╭──

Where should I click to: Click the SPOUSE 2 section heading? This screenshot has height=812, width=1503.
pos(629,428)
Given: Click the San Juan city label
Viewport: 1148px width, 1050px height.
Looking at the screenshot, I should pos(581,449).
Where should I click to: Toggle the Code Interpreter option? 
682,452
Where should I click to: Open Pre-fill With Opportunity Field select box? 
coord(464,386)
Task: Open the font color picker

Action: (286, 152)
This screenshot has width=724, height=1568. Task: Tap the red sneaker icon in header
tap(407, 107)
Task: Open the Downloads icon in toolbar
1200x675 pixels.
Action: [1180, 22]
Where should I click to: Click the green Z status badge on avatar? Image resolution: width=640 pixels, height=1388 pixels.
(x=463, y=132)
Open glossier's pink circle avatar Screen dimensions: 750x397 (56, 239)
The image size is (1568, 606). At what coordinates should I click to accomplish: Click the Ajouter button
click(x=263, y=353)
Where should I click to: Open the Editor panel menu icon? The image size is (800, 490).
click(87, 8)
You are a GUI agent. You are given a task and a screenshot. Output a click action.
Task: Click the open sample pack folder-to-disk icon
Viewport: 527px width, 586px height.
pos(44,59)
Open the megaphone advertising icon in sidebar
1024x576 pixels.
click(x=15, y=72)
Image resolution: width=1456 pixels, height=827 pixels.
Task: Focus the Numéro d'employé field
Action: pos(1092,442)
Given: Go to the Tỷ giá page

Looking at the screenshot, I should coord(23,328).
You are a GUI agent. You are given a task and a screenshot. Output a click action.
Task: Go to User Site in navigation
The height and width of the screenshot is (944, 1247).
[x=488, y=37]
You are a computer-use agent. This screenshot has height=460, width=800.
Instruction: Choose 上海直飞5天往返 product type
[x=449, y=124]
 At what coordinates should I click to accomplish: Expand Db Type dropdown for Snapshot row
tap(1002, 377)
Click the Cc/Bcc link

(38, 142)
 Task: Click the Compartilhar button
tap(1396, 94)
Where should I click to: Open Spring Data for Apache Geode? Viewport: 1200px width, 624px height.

╰──

Task statement —
Could you write the whole listing out again, line for line?

Finished task —
Where should I click to: Click the SPOUSE 2 section heading? This screenshot has height=812, width=1503.
pos(629,428)
Given: Click the San Juan city label
Viewport: 1148px width, 1050px height.
Looking at the screenshot, I should pos(581,449).
Where should I click to: Toggle the Code Interpreter option? 
682,452
Where should I click to: Open Pre-fill With Opportunity Field select box? 
coord(464,386)
Task: Open the font color picker

Action: (286, 152)
This screenshot has width=724, height=1568. Task: Tap the red sneaker icon in header
tap(407, 107)
Task: Open the Downloads icon in toolbar
1200x675 pixels.
Action: [1180, 22]
Where should I click to: Click the green Z status badge on avatar? Image resolution: width=640 pixels, height=1388 pixels.
(x=463, y=132)
Open glossier's pink circle avatar Screen dimensions: 750x397 (56, 239)
The image size is (1568, 606). At what coordinates should I click to accomplish: Click the Ajouter button
click(x=263, y=353)
Where should I click to: Open the Editor panel menu icon? The image size is (800, 490).
click(87, 8)
You are a GUI agent. You are given a task and a screenshot. Output a click action.
Task: Click the open sample pack folder-to-disk icon
Viewport: 527px width, 586px height.
pos(44,59)
Open the megaphone advertising icon in sidebar
1024x576 pixels.
click(x=15, y=72)
Image resolution: width=1456 pixels, height=827 pixels.
Task: Focus the Numéro d'employé field
Action: pos(1092,442)
Given: Go to the Tỷ giá page

Looking at the screenshot, I should coord(23,328).
You are a GUI agent. You are given a task and a screenshot. Output a click action.
Task: Go to User Site in navigation
The height and width of the screenshot is (944, 1247).
[x=488, y=37]
You are a computer-use agent. This screenshot has height=460, width=800.
Instruction: Choose 上海直飞5天往返 product type
[x=449, y=124]
 At what coordinates should I click to accomplish: Expand Db Type dropdown for Snapshot row
tap(1002, 377)
Click the Cc/Bcc link

(38, 142)
 Task: Click the Compartilhar button
tap(1396, 94)
Where should I click to: Open Spring Data for Apache Geode? Viewport: 1200px width, 624px height.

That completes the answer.